Problem 1: A probability distribution over functions

We saw in the lectures that a Gaussian Process enables us to set up a probability distribution over functions, but that probably sounds a little abstract. This problem aims to give you more of a feel for what that means, in practice.

You will start by defining a covariance function and using it to generate a covariance matrix. You will draw samples from the GP prior (i.e. draws from the probability distribution over functions, evaluated at a finite number of input locations), and then learn how to condition the prior on some data, and to draw samples from the resulting predictive distribution. Finally, you will explore the effect of altering the covariance matrix, specifically changing the hyper-parameters (the parameters of the covariance function) and the observational uncertainties.

Problem 1a: Your first covariance function

First we need to write a function that will generate a covariance matrix for a given covariance function, or kernel. Let's start with the squared exponential kernel, which is one of the simplest and most widely used. $$ k_{\rm SE}(x,x') = A \exp \left[ \Gamma (x-x')^2 \right] $$ where $A$ is the variance and $\Gamma$ the inverse length scale. This kernel gives rise to smoothly varying, infinitely differentiable functions.

Define a function SEKernel that computes the covariance matrix for the above kernel function. The function should take three mandatory arguments: an array containing the hyper-parameters of the covariance function ($A$ and $\Gamma$ in the equation above), and two arrays of input values. The function should return a 2-D array with shape $(N, M)$, where $N$ and $M$ are the numbers of inputs in each of the input arrays.

*Hint: You may find the function cdist from the module scipy.spatial.distance useful, but note it expects input arrays of shape $(N,D)$ where $D$ is the number of dimensions of the inputs.


In [ ]:
def SEKernel(par, x1, x2):
    A, Gamma = par
    D2 = cdist(# complete
    return # complete

Generate a set of $50$ one-dimensional inputs regularly spaced between -5 and 5 and store them in a variable called x, then compute the covariance matrix for these inputs, for $A=\Gamma=1$, store the results in a variable called K, and display it using matplotlib's imshow function.


In [ ]:
x = np.linspace(# complete
K = # complete
plt.imshow(K,interpolation='none');

Problem 1b: The prior distribution: mean, confidence intervals and samples

The joint prior distribution over the outputs $\mathbf{y}$, evaluated at a given collection of inputs $\mathbf{x}$, is a multi-variate Gaussian distribution with zero mean vector and covariance matrix $K$: $$ p(\mathbf{y}|\mathbf{x})=\mathcal(N)(\mathbf{0},K). $$ (NB: we will consider non-zero mean functions later.)

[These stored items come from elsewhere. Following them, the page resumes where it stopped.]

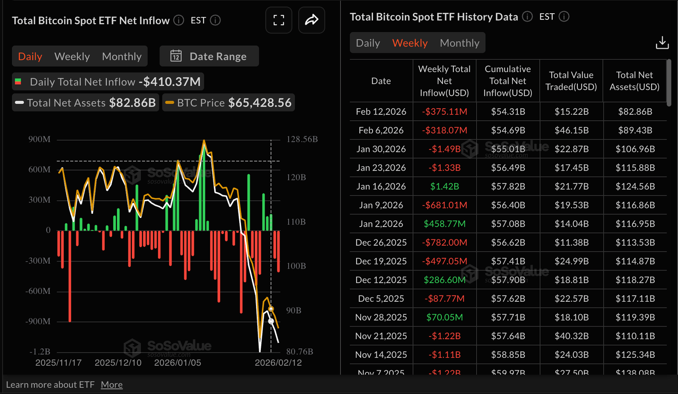The width and height of the screenshot is (678, 394).
Task: Open the More link about ETF
Action: pyautogui.click(x=112, y=385)
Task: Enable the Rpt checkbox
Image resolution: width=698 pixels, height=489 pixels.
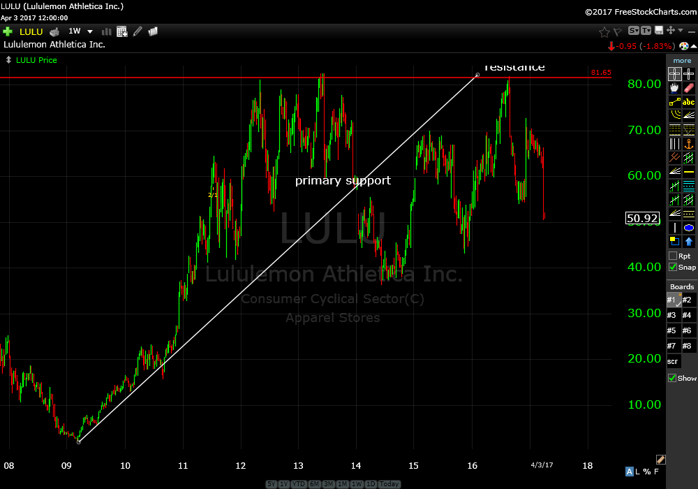Action: (673, 256)
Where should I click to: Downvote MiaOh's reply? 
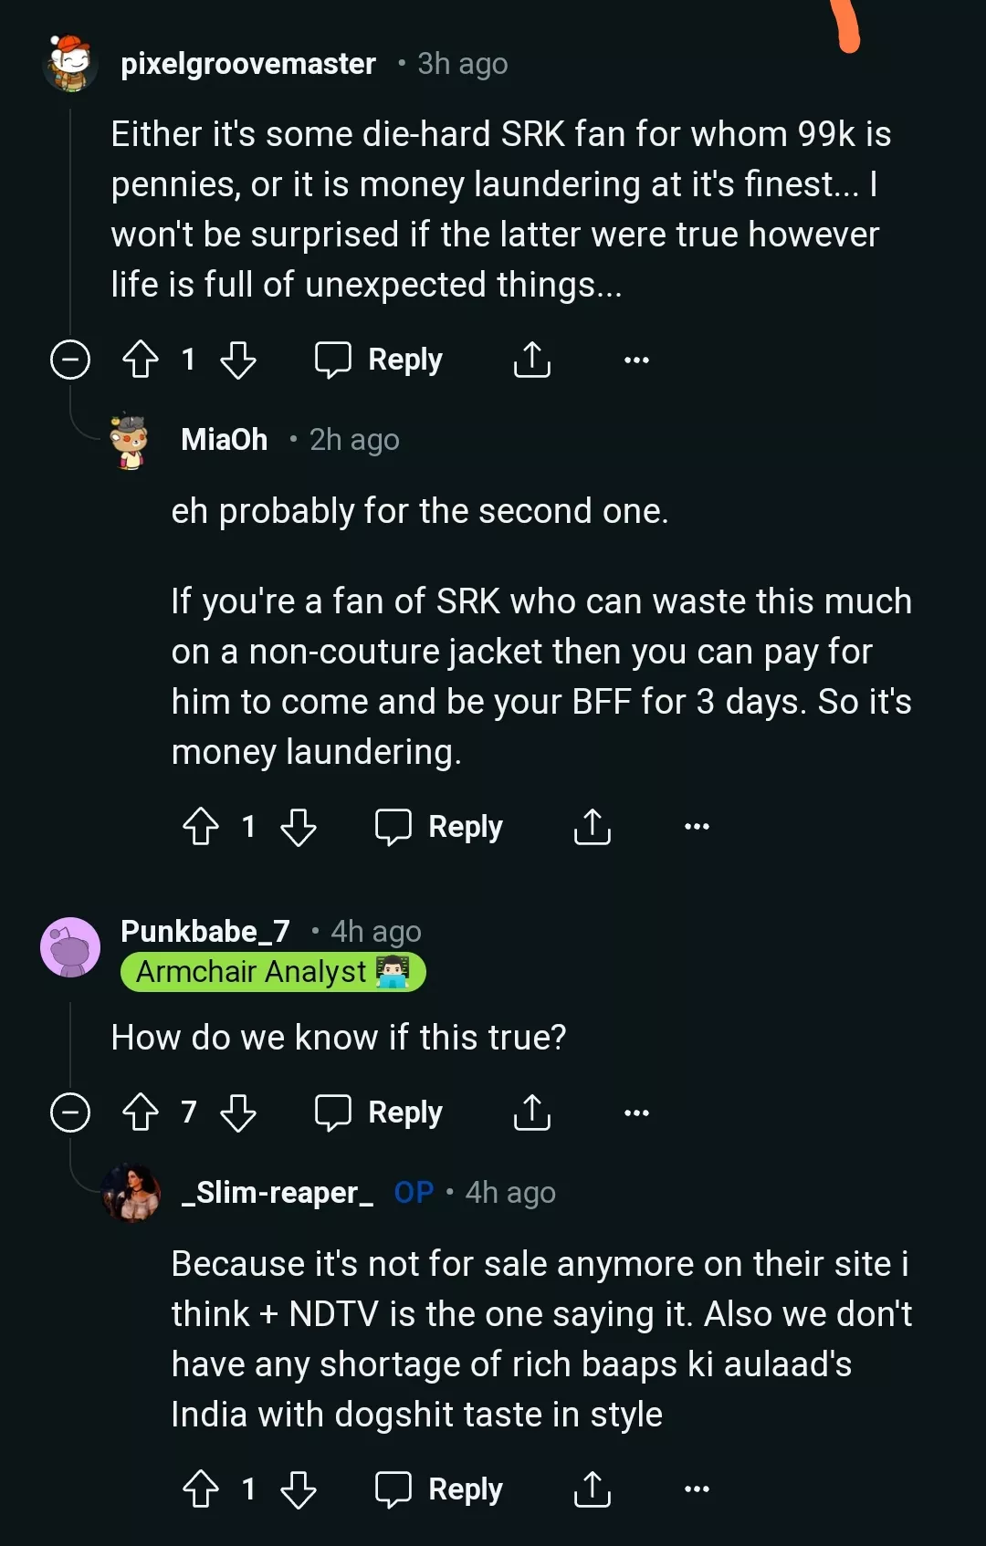[x=299, y=827]
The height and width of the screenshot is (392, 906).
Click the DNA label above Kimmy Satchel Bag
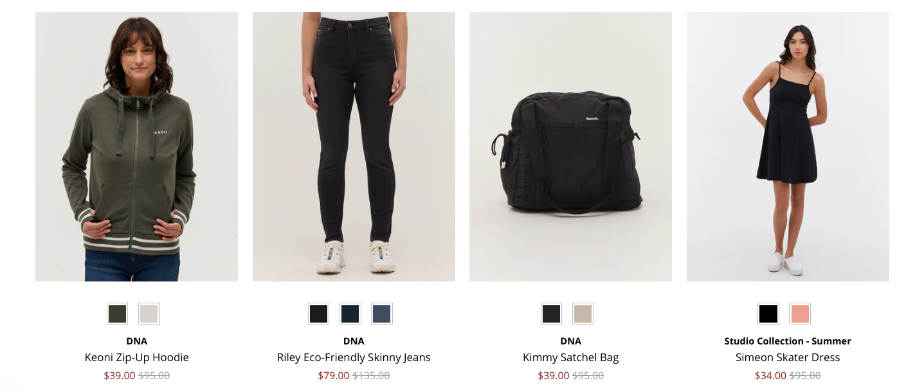(x=571, y=341)
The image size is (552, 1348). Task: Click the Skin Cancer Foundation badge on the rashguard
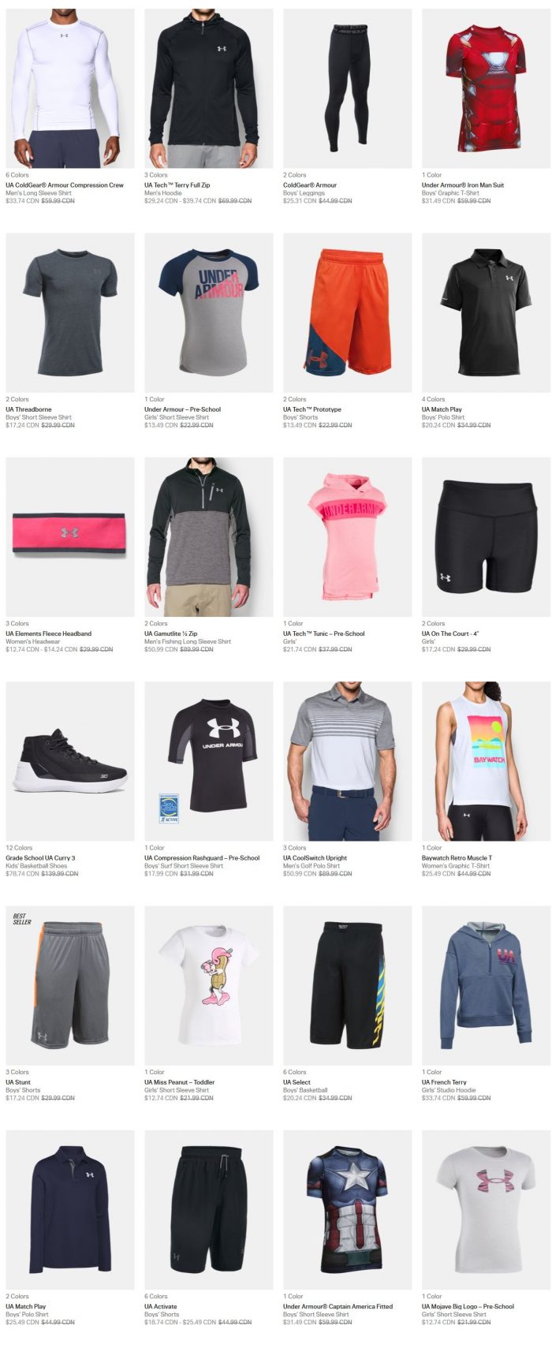coord(169,808)
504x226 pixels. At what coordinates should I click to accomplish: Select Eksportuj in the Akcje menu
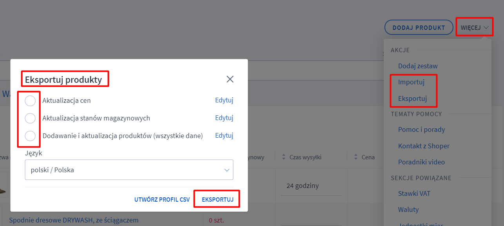coord(412,98)
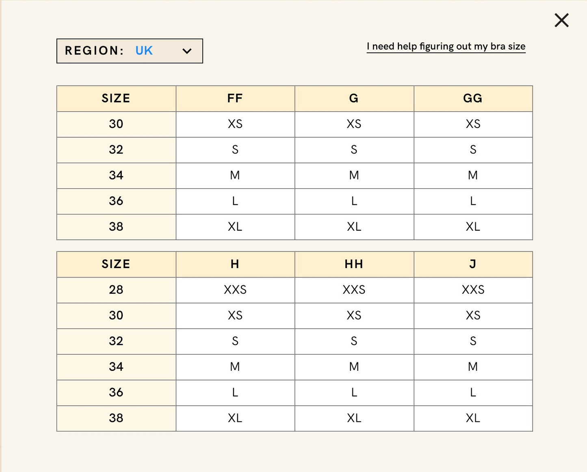Select XL cell under GG column
Screen dimensions: 587x472
473,227
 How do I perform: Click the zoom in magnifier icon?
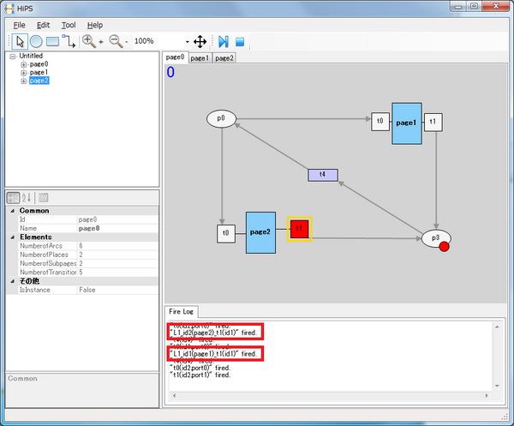pyautogui.click(x=93, y=42)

Plot the mean and 95% confidence interval of this distribution for the x and K evaluated in the previous cell.

Hint: the variance $\sigma^2$ of the distribution is given by the diagonal elements of the covariance matrix, and the 95% confidence interval is bounded by the mean plus or minus 2 $\sigma$.


In [ ]:
m = # complete
sig = # complete
plt.plot(x,m,'k-')
plt.fill_between(x,m+2*sig,m-2*sig,color='k',alpha=0.2)
plt.xlabel(r'$x$')
plt.ylabel(r'$y$')
plt.title('Prior distribution');

Now draw 5 samples from the distribution and plot them.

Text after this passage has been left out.